Medications And Follow Up:
If otitis externa develops, topical antibiotic or steroid ear drops may be prescribed
If an insect is the foreign body, it should be killed first with topical anesthetic drops (e.g., lidocaine) or mineral oil before removal
Following successful removal, a follow-up otoscopic examination is recommended to ensure complete removal and assess for any trauma or complications
Advise parents on prevention strategies.
Complications
Early Complications:
Trauma to the ear canal (abrasions, lacerations, bleeding)
Perforation of the tympanic membrane
Pain and discomfort
Infection of the ear canal (otitis externa)
Pushing the foreign body deeper into the canal or middle ear.
Late Complications:
Conductive hearing loss secondary to prolonged obstruction or tympanic membrane damage
Granulation tissue formation in the ear canal
Chronic otitis media if the foreign body erodes into the middle ear
Scarring of the ear canal.
Prevention Strategies:
Educate parents and caregivers about the dangers of small objects and supervise children closely
Advise against allowing children to put small toys, beads, seeds, or other potentially harmful items in their ears or nose
Keep small objects out of reach of young children.
Key Points
Exam Focus:
Differentiate between inorganic (smooth, non-swelling) and organic (swelling) foreign bodies
Understand contraindications for irrigation (perforation, organic material)

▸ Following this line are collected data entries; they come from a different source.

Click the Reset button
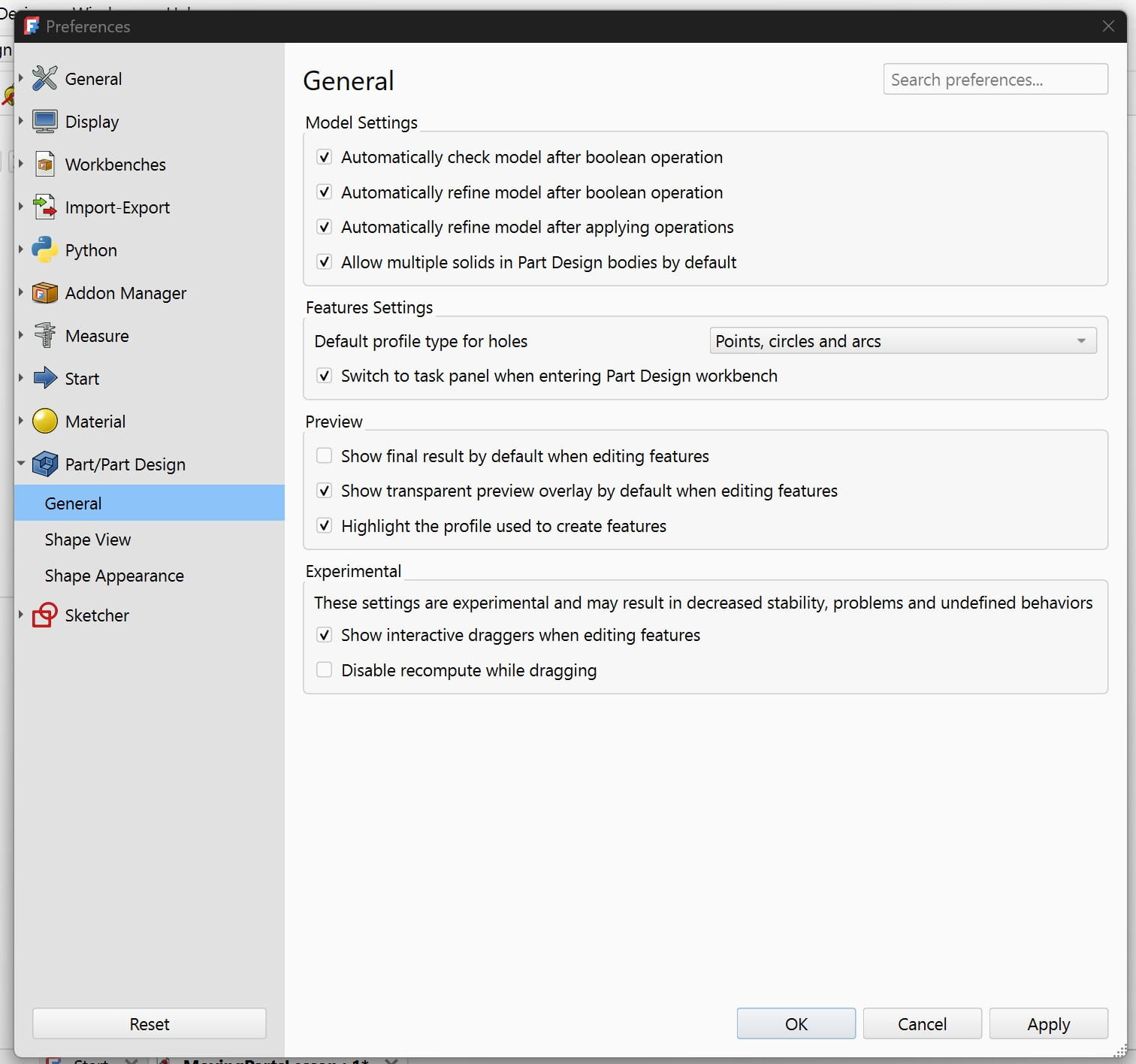The height and width of the screenshot is (1064, 1136). click(x=149, y=1024)
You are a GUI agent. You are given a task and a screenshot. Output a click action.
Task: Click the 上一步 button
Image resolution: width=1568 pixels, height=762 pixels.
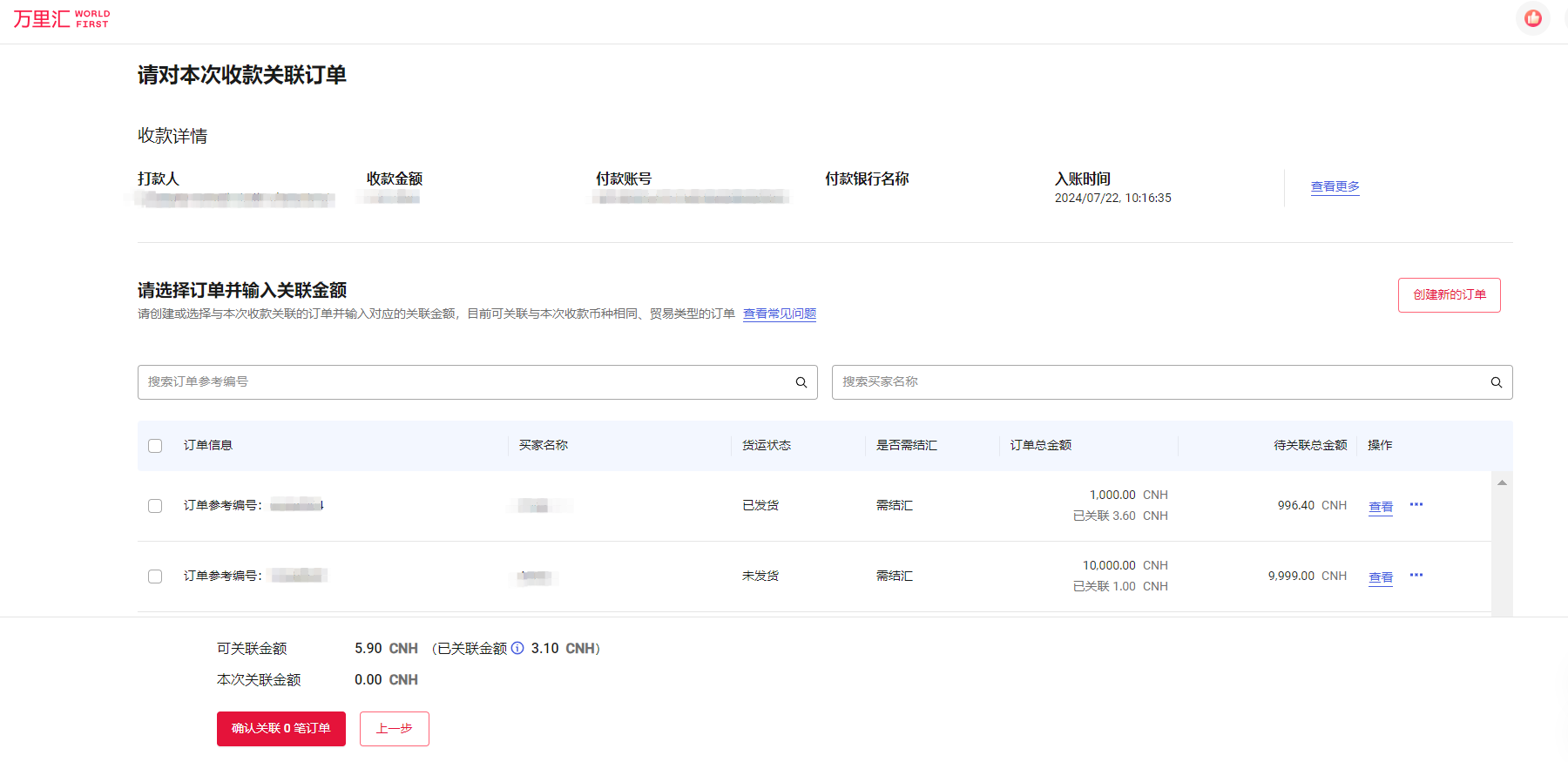(x=394, y=729)
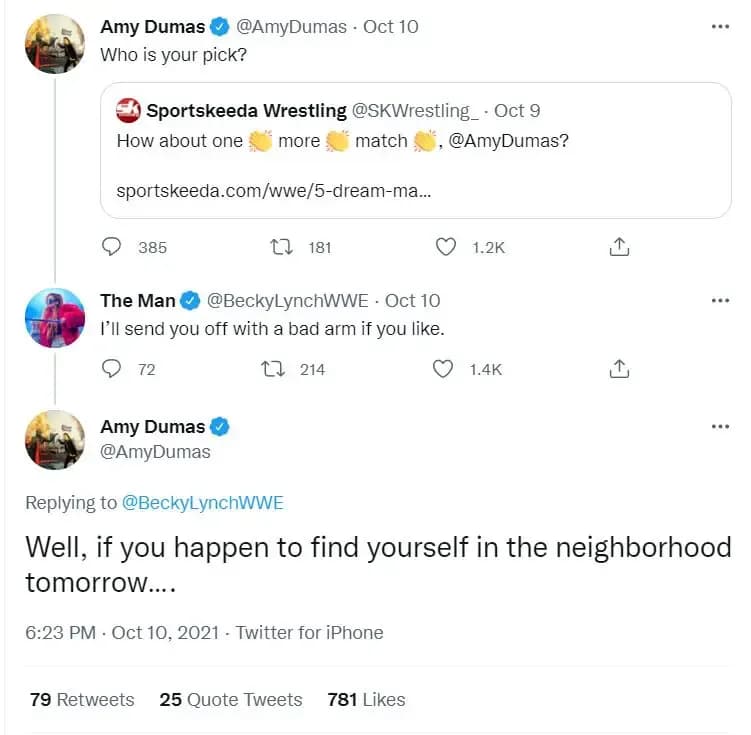Share Amy Dumas' first tweet
Screen dimensions: 751x735
point(619,246)
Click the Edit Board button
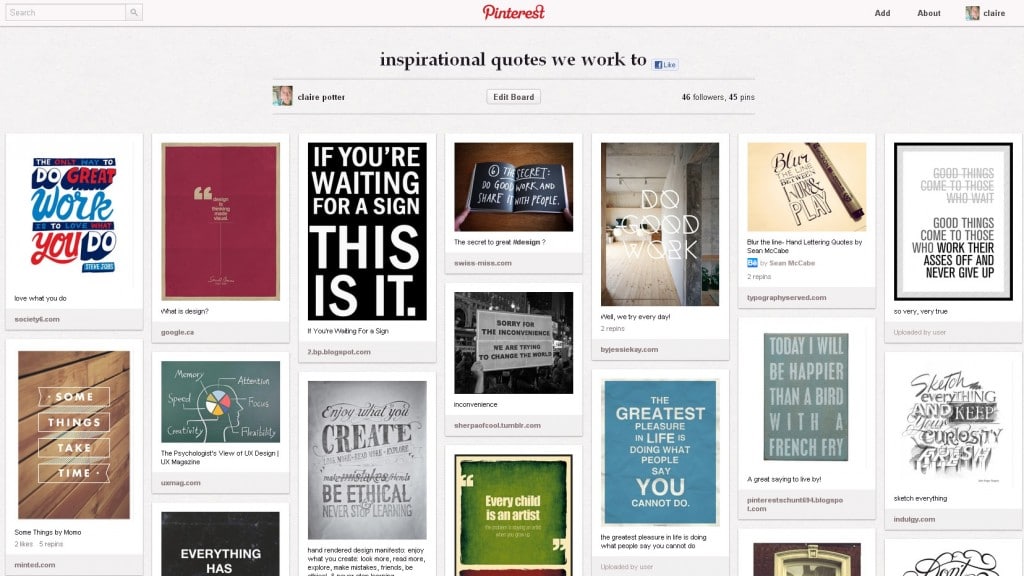The image size is (1024, 576). click(x=514, y=97)
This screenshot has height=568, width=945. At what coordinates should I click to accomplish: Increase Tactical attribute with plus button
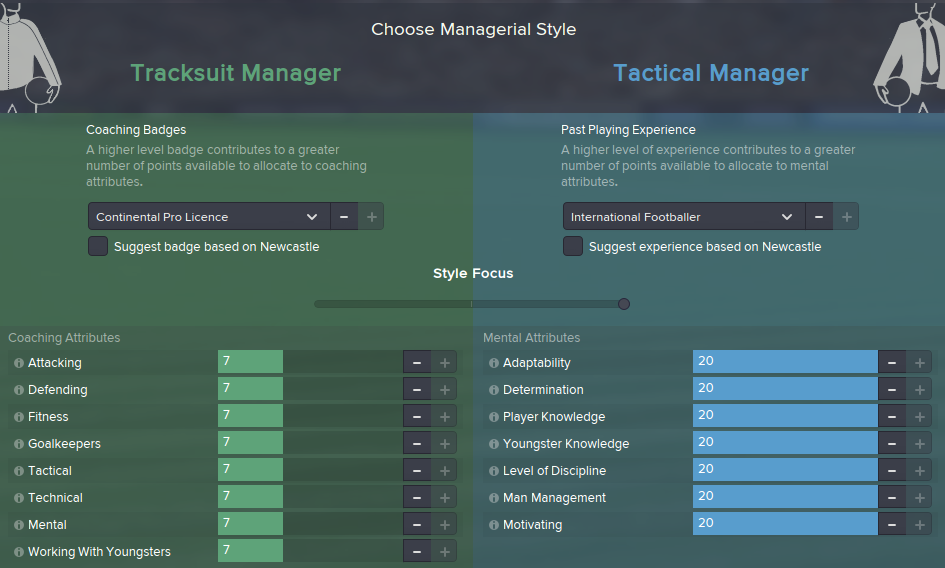pos(445,471)
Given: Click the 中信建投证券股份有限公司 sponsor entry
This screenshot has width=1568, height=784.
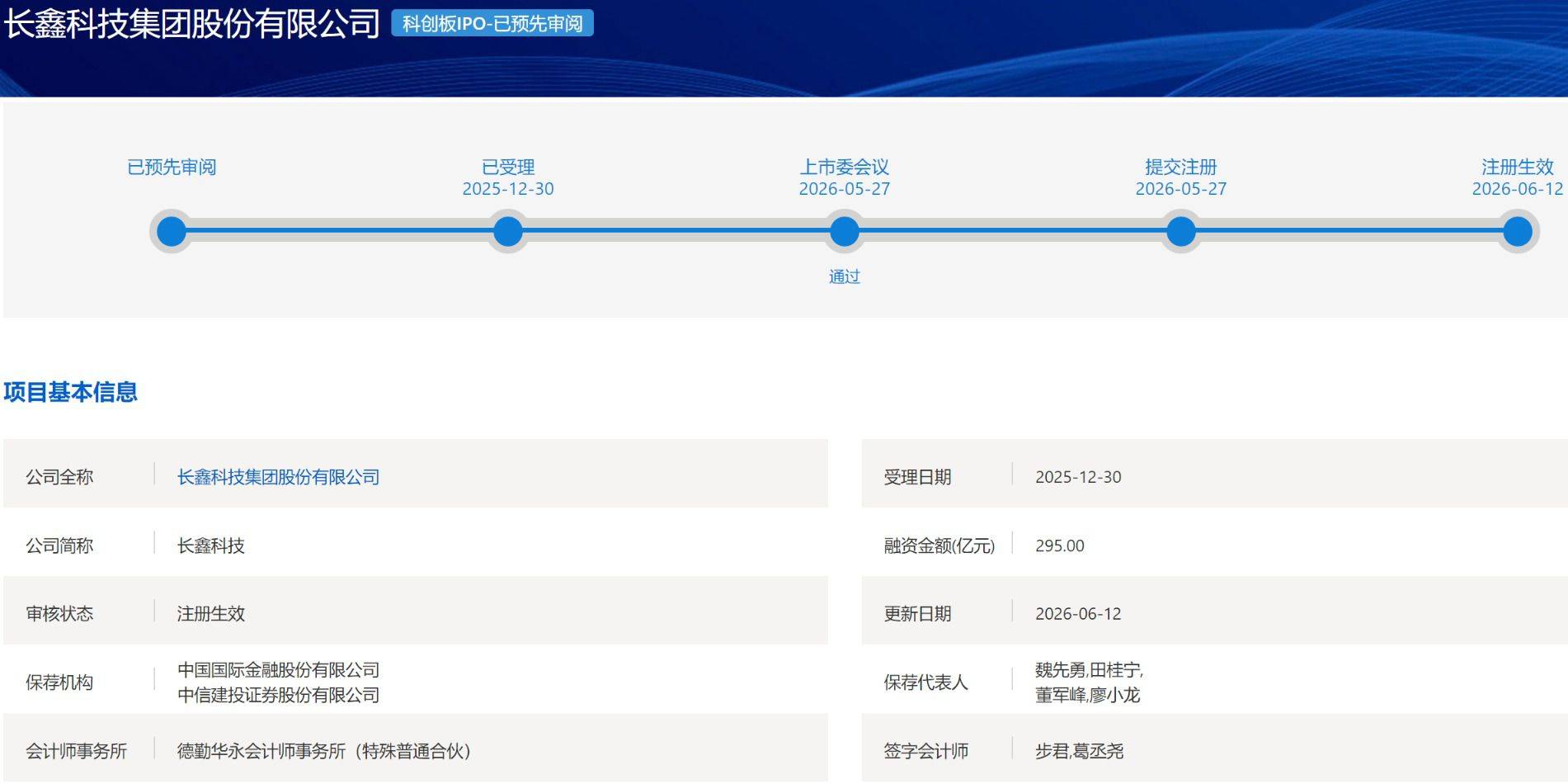Looking at the screenshot, I should pos(278,695).
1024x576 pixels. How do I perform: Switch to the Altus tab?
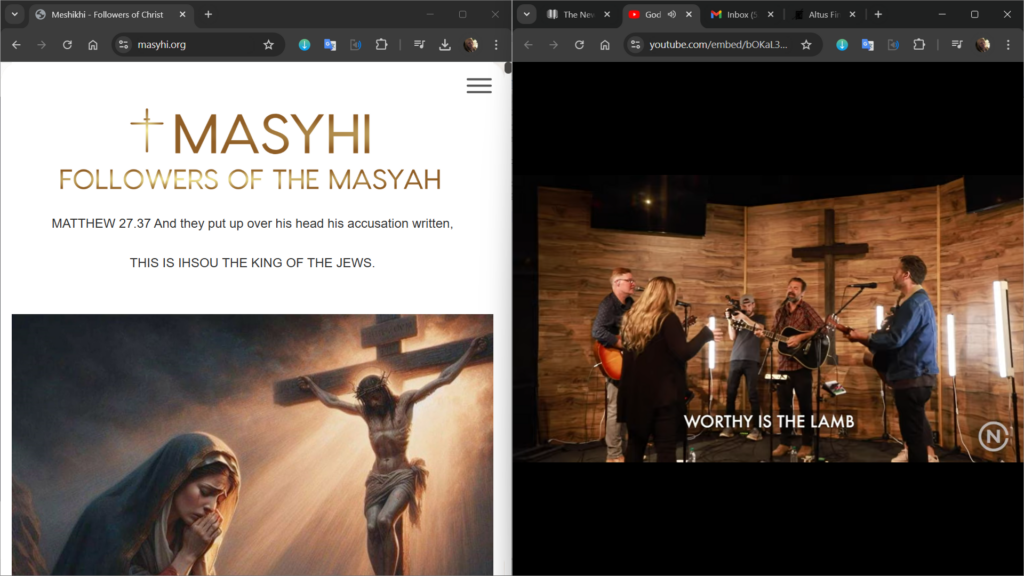coord(818,15)
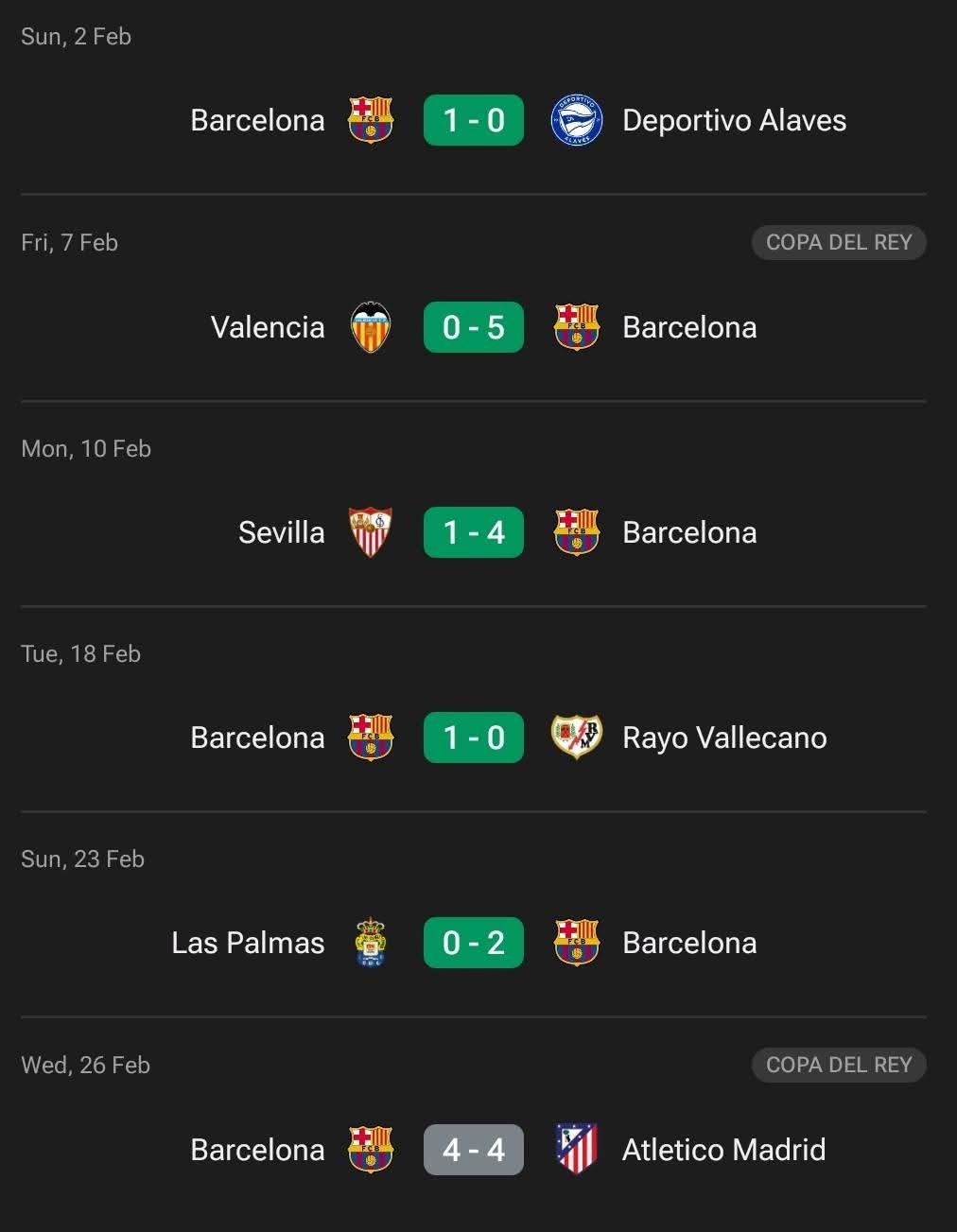Click the Valencia club crest
The width and height of the screenshot is (957, 1232).
coord(371,327)
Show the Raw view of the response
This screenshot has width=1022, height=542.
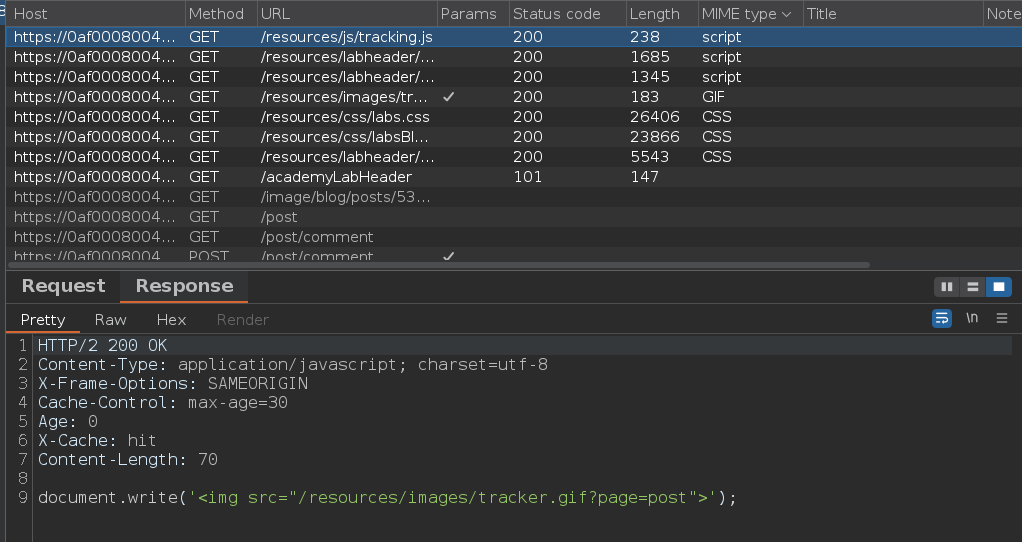click(110, 320)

Recall common instruments used for removal (forceps, curettes)
Recognize signs of tympanic membrane perforation
Know the indications for sedation/anesthesia.
Clinical Pearls:
Always use lukewarm solutions for irrigation to prevent vertigo
If irrigating, ensure the tympanic membrane is intact and the object is not obstructing the entire canal
When using instruments, excellent visualization and a steady hand are paramount
If an insect is present, kill it first before attempting removal to prevent it from moving
Consider indirect methods if direct visualization is poor, but be cautious.
Common Mistakes:
Attempting irrigation with organic material or a perforated tympanic membrane
Aggressively probing or pushing the foreign body deeper
Failure to adequately visualize the foreign body or the tympanic membrane
Using inappropriate instruments or techniques leading to iatrogenic injury
Over-sedation or under-sedation of the child.